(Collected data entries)
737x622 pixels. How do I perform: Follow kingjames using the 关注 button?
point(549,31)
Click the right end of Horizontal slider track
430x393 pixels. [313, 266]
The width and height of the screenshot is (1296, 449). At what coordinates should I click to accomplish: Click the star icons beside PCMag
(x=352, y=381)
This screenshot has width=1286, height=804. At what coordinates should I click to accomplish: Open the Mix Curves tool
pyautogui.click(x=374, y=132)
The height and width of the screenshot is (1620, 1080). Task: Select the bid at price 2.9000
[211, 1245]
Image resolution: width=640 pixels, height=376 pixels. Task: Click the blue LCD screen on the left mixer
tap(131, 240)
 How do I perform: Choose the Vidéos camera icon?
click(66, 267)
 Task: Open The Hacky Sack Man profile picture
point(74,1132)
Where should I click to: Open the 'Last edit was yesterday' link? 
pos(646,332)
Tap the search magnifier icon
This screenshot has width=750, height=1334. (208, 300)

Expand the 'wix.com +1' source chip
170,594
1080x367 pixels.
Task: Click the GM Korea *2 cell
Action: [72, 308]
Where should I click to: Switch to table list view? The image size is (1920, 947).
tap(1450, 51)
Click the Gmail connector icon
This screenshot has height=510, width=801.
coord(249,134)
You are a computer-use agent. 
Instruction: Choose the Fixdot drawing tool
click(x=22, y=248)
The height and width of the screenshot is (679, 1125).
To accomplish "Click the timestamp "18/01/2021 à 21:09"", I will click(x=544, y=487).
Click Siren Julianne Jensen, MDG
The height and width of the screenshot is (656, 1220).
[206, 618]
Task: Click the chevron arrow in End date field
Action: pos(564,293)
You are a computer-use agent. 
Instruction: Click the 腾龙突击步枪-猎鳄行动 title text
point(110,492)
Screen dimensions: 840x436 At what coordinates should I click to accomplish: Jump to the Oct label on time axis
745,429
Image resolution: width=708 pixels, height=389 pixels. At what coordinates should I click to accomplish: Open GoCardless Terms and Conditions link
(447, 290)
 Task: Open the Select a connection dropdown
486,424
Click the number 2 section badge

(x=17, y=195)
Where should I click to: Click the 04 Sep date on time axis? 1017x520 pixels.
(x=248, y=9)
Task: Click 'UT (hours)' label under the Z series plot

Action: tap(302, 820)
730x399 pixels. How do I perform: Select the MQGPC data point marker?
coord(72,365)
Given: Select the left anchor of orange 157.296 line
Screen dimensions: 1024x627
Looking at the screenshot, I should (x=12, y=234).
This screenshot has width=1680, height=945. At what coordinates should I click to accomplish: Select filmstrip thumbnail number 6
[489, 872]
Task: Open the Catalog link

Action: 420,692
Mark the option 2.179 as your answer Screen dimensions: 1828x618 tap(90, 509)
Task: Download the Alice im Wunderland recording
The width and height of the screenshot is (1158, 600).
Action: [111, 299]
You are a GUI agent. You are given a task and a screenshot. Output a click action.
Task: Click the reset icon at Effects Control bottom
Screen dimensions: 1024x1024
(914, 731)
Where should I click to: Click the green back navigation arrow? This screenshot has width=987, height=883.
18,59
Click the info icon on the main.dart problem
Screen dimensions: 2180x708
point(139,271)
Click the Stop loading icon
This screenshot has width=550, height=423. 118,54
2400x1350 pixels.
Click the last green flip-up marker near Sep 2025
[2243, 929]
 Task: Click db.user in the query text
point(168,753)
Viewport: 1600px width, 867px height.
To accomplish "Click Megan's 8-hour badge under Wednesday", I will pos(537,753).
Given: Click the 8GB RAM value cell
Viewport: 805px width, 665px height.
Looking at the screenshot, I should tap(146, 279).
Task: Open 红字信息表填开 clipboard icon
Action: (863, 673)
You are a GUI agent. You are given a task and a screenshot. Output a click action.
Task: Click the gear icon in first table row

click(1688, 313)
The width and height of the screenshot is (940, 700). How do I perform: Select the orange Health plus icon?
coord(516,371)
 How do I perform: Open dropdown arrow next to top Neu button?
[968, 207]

TASK TO CARRY OUT> The answer is the lines above between the line holding "Task: Click db.user in the query text" and the line holding "Given: Click the 8GB RAM value cell", inclusive, each written out exactly, and no others.

EXERCISE RESPONSE>
 Task: Click db.user in the query text
point(168,753)
Viewport: 1600px width, 867px height.
To accomplish "Click Megan's 8-hour badge under Wednesday", I will pos(537,753).
Given: Click the 8GB RAM value cell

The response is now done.